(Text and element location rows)

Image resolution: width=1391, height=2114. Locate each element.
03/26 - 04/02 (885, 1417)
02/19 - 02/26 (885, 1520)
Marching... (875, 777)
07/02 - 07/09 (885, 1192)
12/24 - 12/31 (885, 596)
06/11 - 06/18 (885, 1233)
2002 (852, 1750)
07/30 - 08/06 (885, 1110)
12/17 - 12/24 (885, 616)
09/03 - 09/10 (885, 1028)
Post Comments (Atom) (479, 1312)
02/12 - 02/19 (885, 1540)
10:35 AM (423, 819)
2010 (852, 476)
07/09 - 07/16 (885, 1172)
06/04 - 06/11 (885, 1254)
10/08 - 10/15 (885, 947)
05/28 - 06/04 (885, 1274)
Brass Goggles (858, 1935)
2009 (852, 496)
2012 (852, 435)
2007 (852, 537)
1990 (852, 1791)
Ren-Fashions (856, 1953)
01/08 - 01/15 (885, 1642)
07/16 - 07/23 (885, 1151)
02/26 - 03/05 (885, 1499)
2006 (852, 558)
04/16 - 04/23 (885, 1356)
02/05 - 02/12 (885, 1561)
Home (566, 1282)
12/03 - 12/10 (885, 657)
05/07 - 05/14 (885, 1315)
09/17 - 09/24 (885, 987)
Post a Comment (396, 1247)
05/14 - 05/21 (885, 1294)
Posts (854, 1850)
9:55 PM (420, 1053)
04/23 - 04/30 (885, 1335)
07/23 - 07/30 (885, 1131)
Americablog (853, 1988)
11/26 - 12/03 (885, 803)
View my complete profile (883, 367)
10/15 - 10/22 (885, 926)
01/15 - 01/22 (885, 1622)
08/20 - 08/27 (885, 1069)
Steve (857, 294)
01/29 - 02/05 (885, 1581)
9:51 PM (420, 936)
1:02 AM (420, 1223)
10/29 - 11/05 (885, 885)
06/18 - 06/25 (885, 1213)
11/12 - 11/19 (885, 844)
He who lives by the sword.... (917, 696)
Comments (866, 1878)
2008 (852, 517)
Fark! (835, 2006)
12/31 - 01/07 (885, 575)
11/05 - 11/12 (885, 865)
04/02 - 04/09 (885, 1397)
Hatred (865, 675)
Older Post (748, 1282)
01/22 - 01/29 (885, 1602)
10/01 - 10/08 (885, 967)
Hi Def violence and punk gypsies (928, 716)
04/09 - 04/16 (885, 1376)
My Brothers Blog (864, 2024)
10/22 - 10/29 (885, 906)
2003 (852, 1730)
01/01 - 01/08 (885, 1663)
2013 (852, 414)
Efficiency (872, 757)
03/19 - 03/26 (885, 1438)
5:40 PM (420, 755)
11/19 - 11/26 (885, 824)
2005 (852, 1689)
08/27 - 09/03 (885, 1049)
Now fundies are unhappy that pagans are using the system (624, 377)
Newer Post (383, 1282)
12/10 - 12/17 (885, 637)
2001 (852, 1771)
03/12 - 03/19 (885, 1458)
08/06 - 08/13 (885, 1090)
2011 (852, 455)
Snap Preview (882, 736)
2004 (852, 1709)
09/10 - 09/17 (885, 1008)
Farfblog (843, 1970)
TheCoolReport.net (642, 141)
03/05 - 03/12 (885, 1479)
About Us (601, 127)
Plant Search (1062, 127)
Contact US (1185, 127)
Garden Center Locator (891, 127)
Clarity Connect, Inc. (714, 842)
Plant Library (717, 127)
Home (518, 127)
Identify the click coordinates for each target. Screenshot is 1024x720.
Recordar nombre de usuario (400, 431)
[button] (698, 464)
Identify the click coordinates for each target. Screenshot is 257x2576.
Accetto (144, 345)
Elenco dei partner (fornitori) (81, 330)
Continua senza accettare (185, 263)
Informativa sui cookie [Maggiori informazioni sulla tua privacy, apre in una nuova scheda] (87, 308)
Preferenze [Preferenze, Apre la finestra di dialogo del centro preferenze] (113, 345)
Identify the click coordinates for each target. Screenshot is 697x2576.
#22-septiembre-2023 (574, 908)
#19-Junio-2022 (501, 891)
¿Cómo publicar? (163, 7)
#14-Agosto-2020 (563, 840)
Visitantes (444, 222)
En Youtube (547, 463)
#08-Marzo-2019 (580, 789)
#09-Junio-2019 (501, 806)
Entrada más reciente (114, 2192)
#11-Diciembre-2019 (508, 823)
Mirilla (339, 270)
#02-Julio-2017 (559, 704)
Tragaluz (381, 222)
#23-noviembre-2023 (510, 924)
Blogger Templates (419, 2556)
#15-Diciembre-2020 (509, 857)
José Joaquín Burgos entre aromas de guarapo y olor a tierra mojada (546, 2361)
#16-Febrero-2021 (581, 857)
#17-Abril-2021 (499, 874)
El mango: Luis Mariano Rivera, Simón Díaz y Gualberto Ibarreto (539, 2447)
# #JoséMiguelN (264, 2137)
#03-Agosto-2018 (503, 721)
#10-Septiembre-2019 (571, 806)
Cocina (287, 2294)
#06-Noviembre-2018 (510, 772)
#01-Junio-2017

WHAT THE TASK ASKS
Rename "Home" to "Main Page" in the stretch from "Brass Goggles (858, 1935)" through "Post a Comment (396, 1247)", and give those rows again with nothing else altered.

THE SOLUTION
Brass Goggles (858, 1935)
2009 (852, 496)
2012 (852, 435)
2007 (852, 537)
1990 (852, 1791)
Ren-Fashions (856, 1953)
01/08 - 01/15 (885, 1642)
07/16 - 07/23 (885, 1151)
02/26 - 03/05 (885, 1499)
2006 (852, 558)
04/16 - 04/23 (885, 1356)
02/05 - 02/12 (885, 1561)
Main Page (566, 1282)
12/03 - 12/10 (885, 657)
05/07 - 05/14 (885, 1315)
09/17 - 09/24 (885, 987)
Post a Comment (396, 1247)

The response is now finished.